**CHECK YOUR UNDERSTANDING**
1: In the Iraq commentary, why did Moqtada al-Sadr tell his followers to stop fighting?
2: Pick up the Iraq commentary after its final sentence and keep it going.

Certain areas in Iraq have seen an increase in fighting and violence over the last couple of weeks, and as a result, of course our mainstream media, in concert with liberal pundits and bloggers, have jumped on board with enthusiasm, thinking the surge might just be failing.
As always, though, the story is a lot more complicated than the picture The Usual Suspects present. Bill Roggio, writing at The Long War Journal, wrote a piece yesterday about how Moqtada al-Sadr has told his followers to stop fighting, due to heavy casualties incurred on his side of the battle. Michael Yon, embedded in Iraq, recently gave a phone interview to Glenn Reynolds you should listen to regarding what’s happening in Iraq, and Yon’s latest dispatch is posted here.

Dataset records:
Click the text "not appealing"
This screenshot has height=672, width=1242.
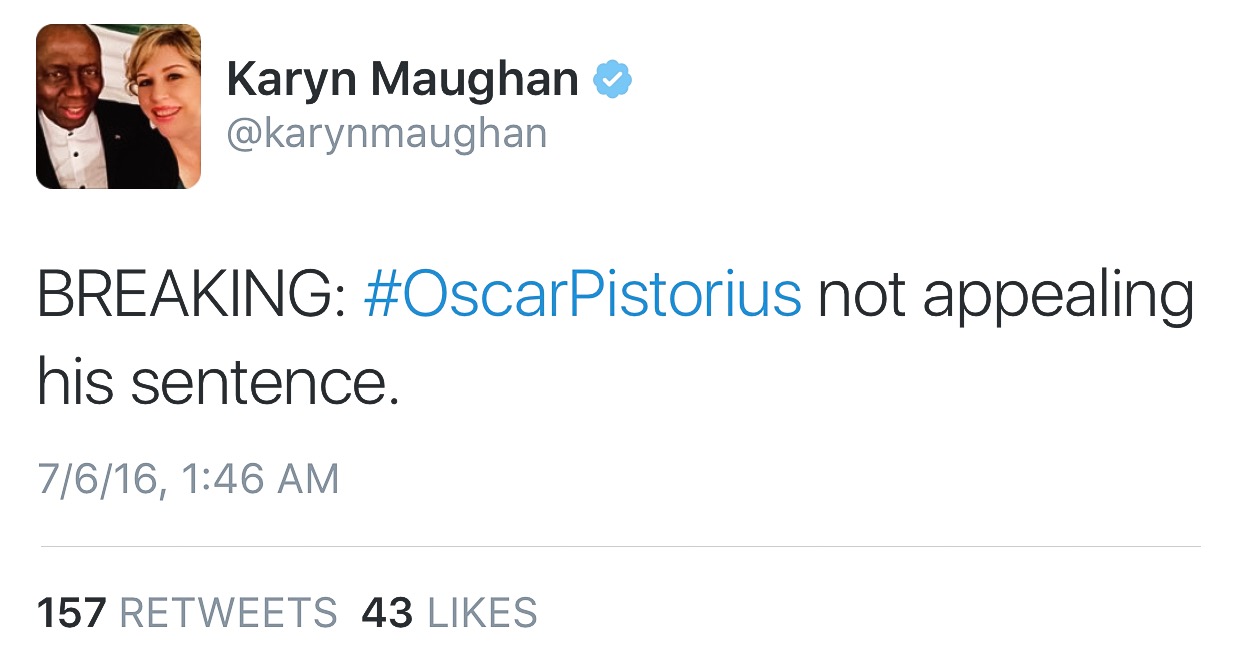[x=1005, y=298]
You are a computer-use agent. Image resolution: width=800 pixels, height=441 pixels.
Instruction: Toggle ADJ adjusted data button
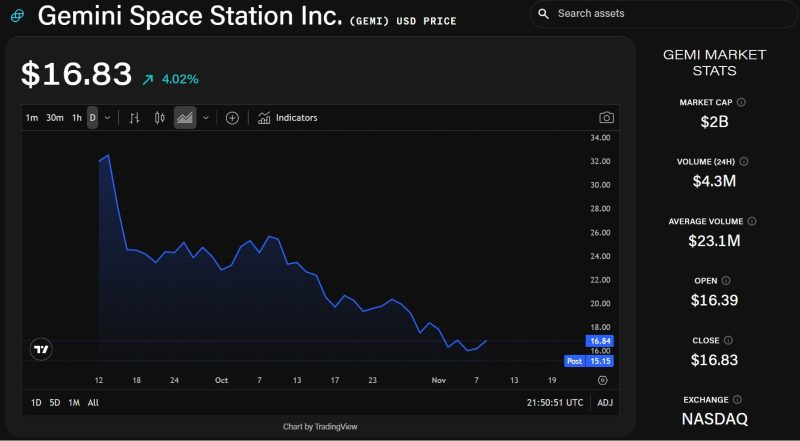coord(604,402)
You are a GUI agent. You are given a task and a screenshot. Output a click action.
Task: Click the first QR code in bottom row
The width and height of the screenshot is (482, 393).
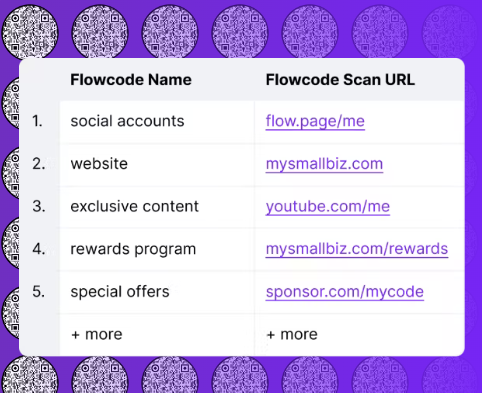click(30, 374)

**ANSWERS FOR THE EXERCISE**
1: He did so because of heavy casualties on his side of the battle.

2:
After waiting nearly four years, the family of Army Staff Sgt. Matt Maupin of Batavia learned Sunday that he had died in Iraq after being captured by insurgents.
An Army general visited Keith and Carolyn Maupin on Sunday and told them their son’s remains had been found.
“Matt is coming home. He’s completed his mission,” Keith Maupin said.
Maupin was 20 years old when he was captured on April 9, 2004, after his fuel convoy was ambushed west of Baghdad. He had been driving a supply truck.
Military officials identified the remains through DNA, Keith Maupin said.
“We don’t know where, just somewhere in Iraq. They found a shirt similar to what he (Matt) was wearing,” Keith Maupin said. “They had DNA and confirmed it was Matt.”
Lt. Lee Packnett, an Army public affairs officer in Washington, confirmed the Maupins’ notification. Packnett said an official statement would be released today.
At about 9:45 p.m. Sunday, Carolyn Maupin took a call from President Bush.
More than 100 people gathered Sunday night in a drizzling rain in a large circle outside the Eastgate office of the Yellow Ribbon Support Center, the organization the Maupins founded to help other military people serving overseas.
Prayers go out to his family and friends.
RIP, Staff Sgt. Maupin.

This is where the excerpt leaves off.